(Stored items)
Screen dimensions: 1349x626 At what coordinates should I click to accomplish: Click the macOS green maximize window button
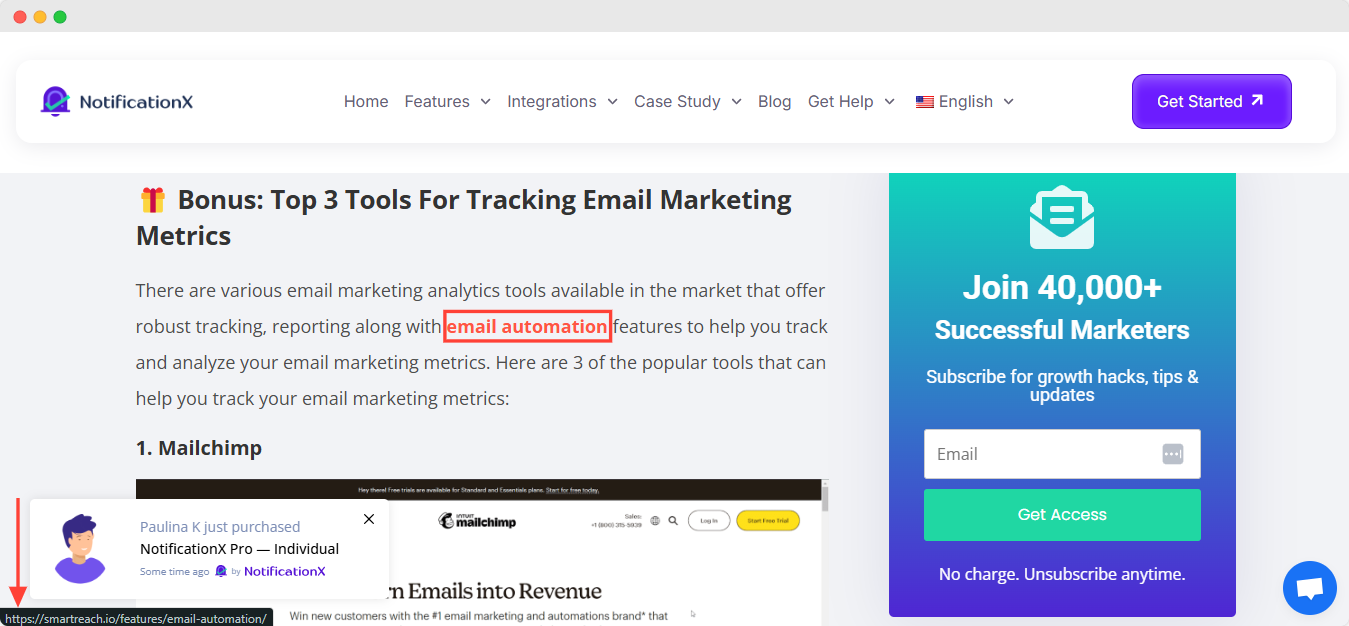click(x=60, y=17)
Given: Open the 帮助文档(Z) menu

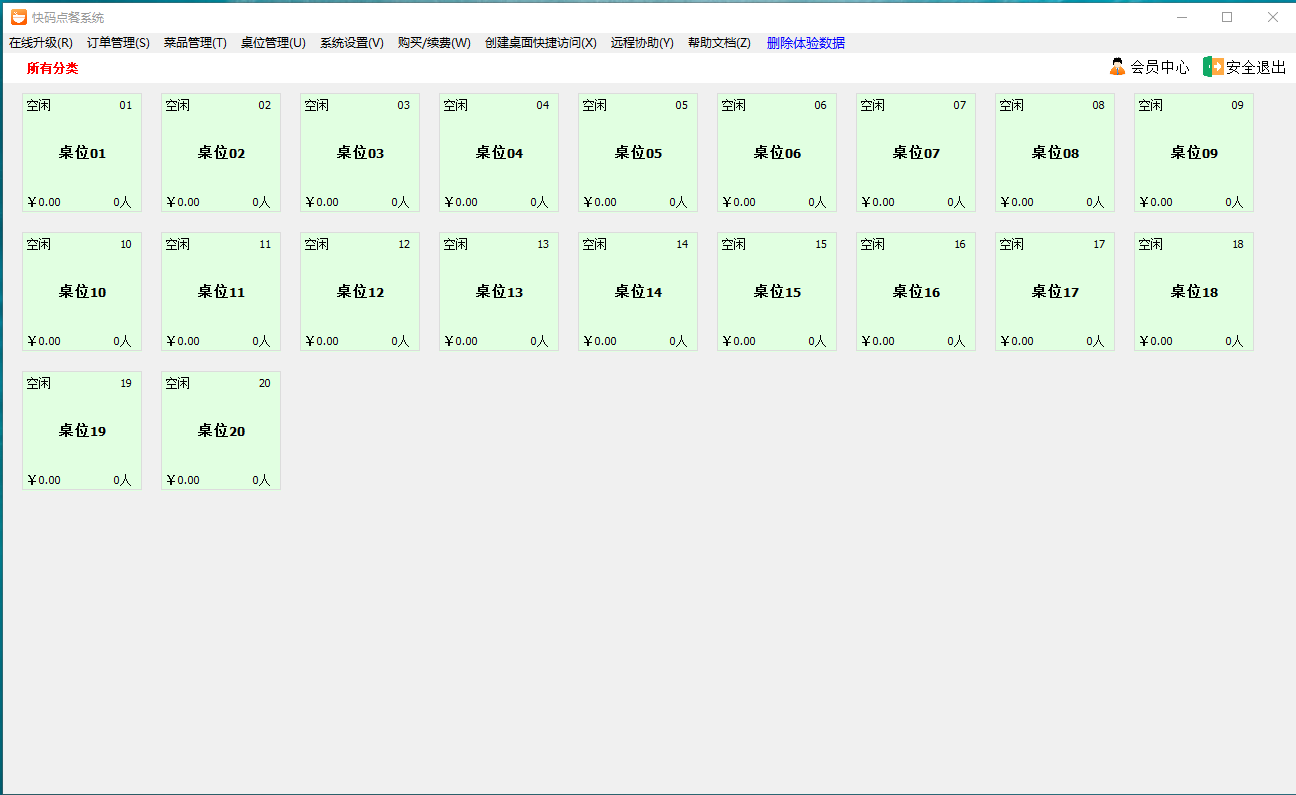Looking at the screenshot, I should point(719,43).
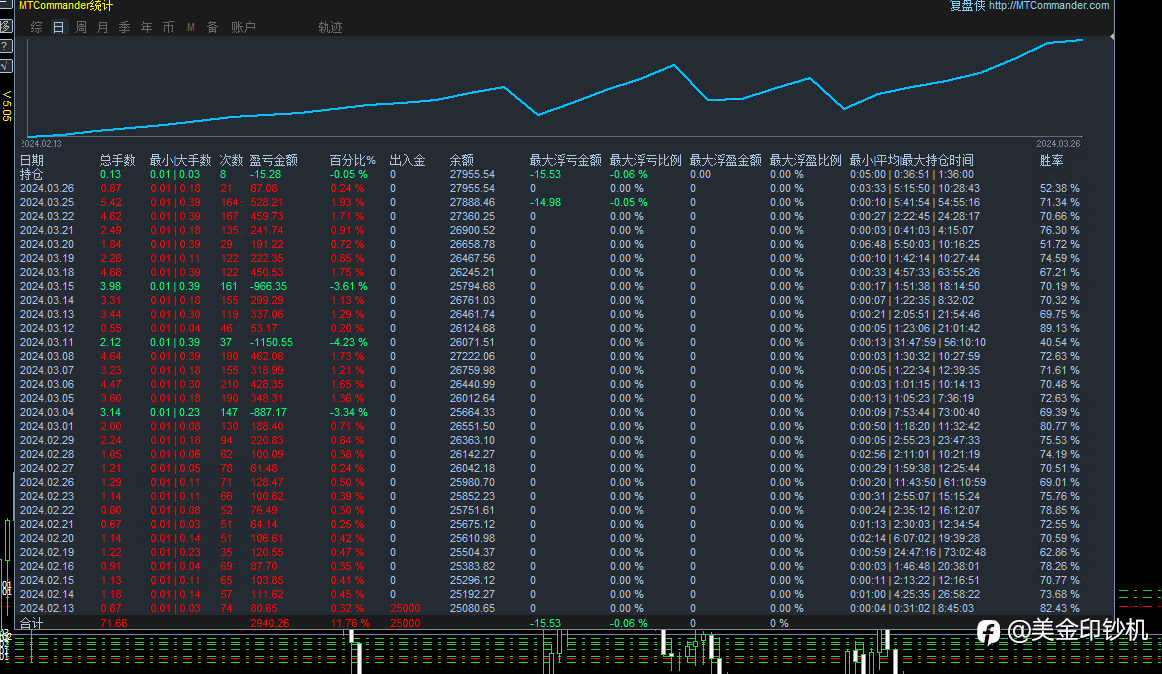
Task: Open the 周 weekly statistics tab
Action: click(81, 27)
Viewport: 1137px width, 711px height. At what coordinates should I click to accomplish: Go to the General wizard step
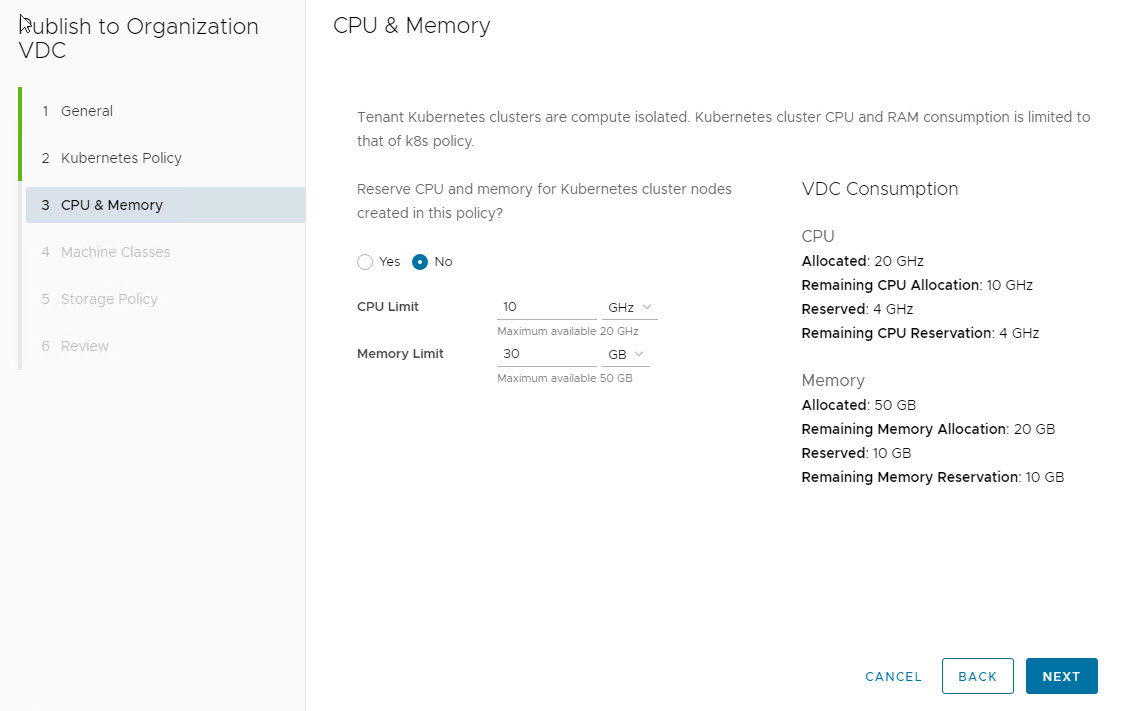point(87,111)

== REQUIRED ACTION ==
Your reply should hold only the lines from the one that contains "Given: Open the 帮助文档(Z) menu" through the last line of the records above, exact and complete, and no pictures.

== SOLUTION FOR THIS PROBLEM ==
Given: Open the 帮助文档(Z) menu

Looking at the screenshot, I should point(719,43).
Task: Open the 周 weekly statistics tab
Action: click(81, 27)
Viewport: 1137px width, 711px height. At what coordinates should I click to accomplish: Go to the General wizard step
point(87,111)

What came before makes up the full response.